04.a Pengalaman Pertama

516 46 0
                                    

Tubuh Arumi meremang, mata mereka yang saling menatap melalui cermin secara perlahan diselimuti kabut. Reigan menuntun Arumi untuk bangkit dari duduknya, melangkah ke arah ranjang dan mendudukkannya di sana.

"Bolehkah?" tanya Reigan seraya menatap Arumi tepat di matanya. 

Lidah Arumi terasa kelu. Meski pria itu tidak berbicara secara gamblang, tetapi ia paham ke arah mana pertanyaan tersebut dilontarkan.

Arumi kemudian hanya mengangguk. Mengizinkan Reigan untuk melakukan hal itu kepadanya malam ini. Meski merasa takut dan malu, Arumi  tidak memiliki alasan untuk menolak keinginannya. Pria itu adalah suaminya, ia berhak atas Arumi malam ini.

Mendapat persetujuan, Reigan kemudian menarik semua pakaian luar yang Arumi kenakan, hingga kemudian yang tersisa pada tubuh perempuan itu adalah pakaian dalam yang membungkus dada dan tubuh bagian bawahnya.

Reigan membaringkan tubuh Arumi. Setelah itu menanggalkan pakaiannya sendiri, kemudian mengurung tubuh Arumi yang kini terbaring pasrah dengan kedua kakinya.
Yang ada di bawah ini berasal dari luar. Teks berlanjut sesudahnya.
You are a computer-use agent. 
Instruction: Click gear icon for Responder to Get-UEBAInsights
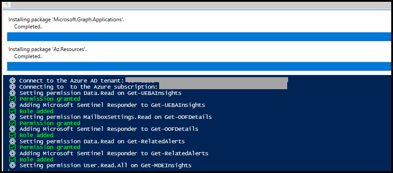pyautogui.click(x=12, y=105)
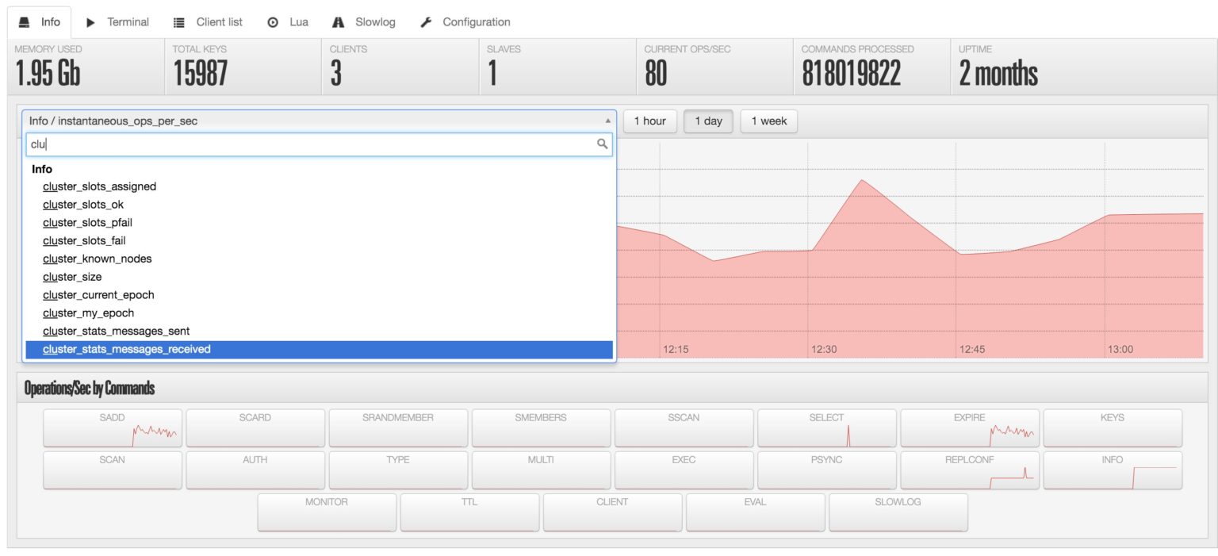This screenshot has height=556, width=1218.
Task: Switch chart range to 1 hour
Action: click(x=649, y=121)
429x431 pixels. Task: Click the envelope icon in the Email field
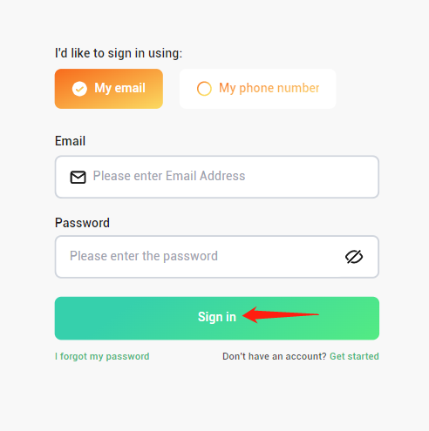pos(78,177)
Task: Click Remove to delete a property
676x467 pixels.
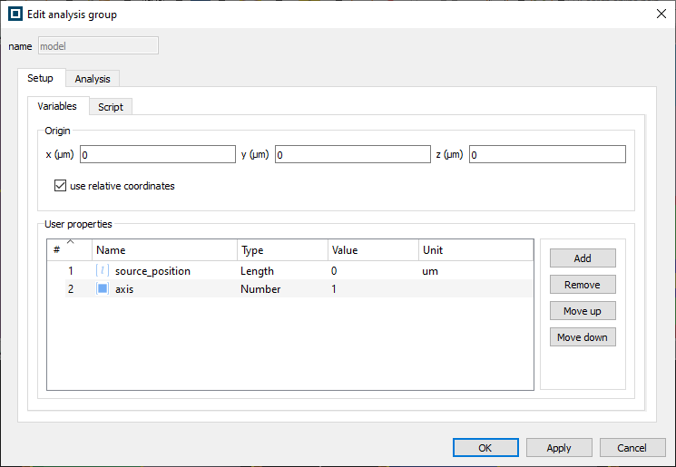Action: [x=582, y=285]
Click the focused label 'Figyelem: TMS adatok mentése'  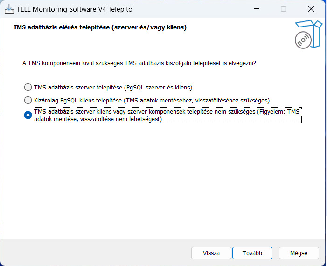(167, 115)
Tubuhnya membungkuk ke arah Arumi, sementara tangannya Reigan gunakan untuk merangkum wajah perempuan itu.

Arumi secara impulsif menutup mata kala Reigan mendekatkan wajah mereka. Kala bibir pria itu mendarat di bibirnya, Arumi sedikit menahan napas. Tubuhnya agak kaku kala pria itu mulai memberikan sesapan-sesapan ringan pada bibirnya, mempermainkan bibirnya secara aktif.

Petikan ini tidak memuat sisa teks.